About Asante Gold Corporation

Asante is a gold exploration, development and operating company with a high-quality portfolio of projects in Ghana. Asante is currently operating the Bibiani Gold Mine with forecast production of 175,000 oz of gold over the next 12 months, has completed the acquisition of the Chirano Gold Mine, an operating open-pit and underground mining operation located immediately south of the Bibiani Gold Mine, and is developing to production its Kubi Gold Mine, all located on the prolific Bibiani and Ashanti Gold Belts. Asante has an experienced and skilled team of mine finders, builders and operators, with extensive experience in Ghana. Asante is listed on the Canadian Securities Exchange, the Ghana Stock Exchange and the Frankfurt Stock Exchange. Asante is also exploring its Keyhole, Fahiakoba and Betenase projects for new discoveries, all adjoining or along strike of major gold mines near the centre of Ghana’s Golden Triangle. Additional information is available on our web site at www.asantegold.com.
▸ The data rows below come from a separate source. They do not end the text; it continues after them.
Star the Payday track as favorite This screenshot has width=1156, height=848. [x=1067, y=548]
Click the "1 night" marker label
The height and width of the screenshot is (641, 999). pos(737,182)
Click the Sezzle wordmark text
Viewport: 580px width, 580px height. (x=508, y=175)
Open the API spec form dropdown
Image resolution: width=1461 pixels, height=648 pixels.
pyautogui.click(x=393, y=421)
For further information please contact:

Dave Anthony, President & CEO: +233 55 879 3309 (Ghana) or +1 647 382 4215 (Canada), dave@asantegold.com
Frederick Attakumah, Executive Vice President, frederick@asantegold.com
Valentina Gvozdeva, Manager IR, valentina@asantegold.com
Kirsti Mattson, Media Relations, kirsti.mattson@gmail.com

Cautionary Statement on Forward-Looking Statements

This news release contains forward-looking statements. Forward-looking statements involve risks, uncertainties and other factors that could cause actual results, performance, prospects, and opportunities to differ materially from those expressed or implied by such forward-looking statements, including statements regarding the structure and terms of the Chirano Acquisition, anticipated synergies, the resources, reserves, exploration results, and development program at Chirano, Bibiani and Kubi, including timing of future mine development and the start of production. Factors that could cause actual results to differ materially from these forward-looking statements include, but are not limited to, variations in the nature, quality and quantity of any mineral deposits that may be located, the Company’s inability to obtain any necessary permits, consents or authorizations required for its planned activities, and the Company’s inability to raise the necessary capital or to be fully able to implement its business strategies. The reader is referred to the Company’s public disclosure record which is available on SEDAR (www.sedar.com). Although the Company believes that the assumptions and factors used in preparing the forward-looking statements are reasonable, undue reliance should not be placed on these statements, which only apply as of the date of this news release, and no assurance can be given that such events will occur in the disclosed time frames or at all. Except as required by securities laws and the policies of the Canadian Securities Exchange, the Company disclaims any intention or obligation to update or revise any forward-looking statement, whether as a result of new information, future events or otherwise.

LEI Number: 529900F9PV1G9S5YD446. Neither IIROC nor any stock exchange or other securities regulatory authority accepts responsibility for the adequacy or accuracy of this release.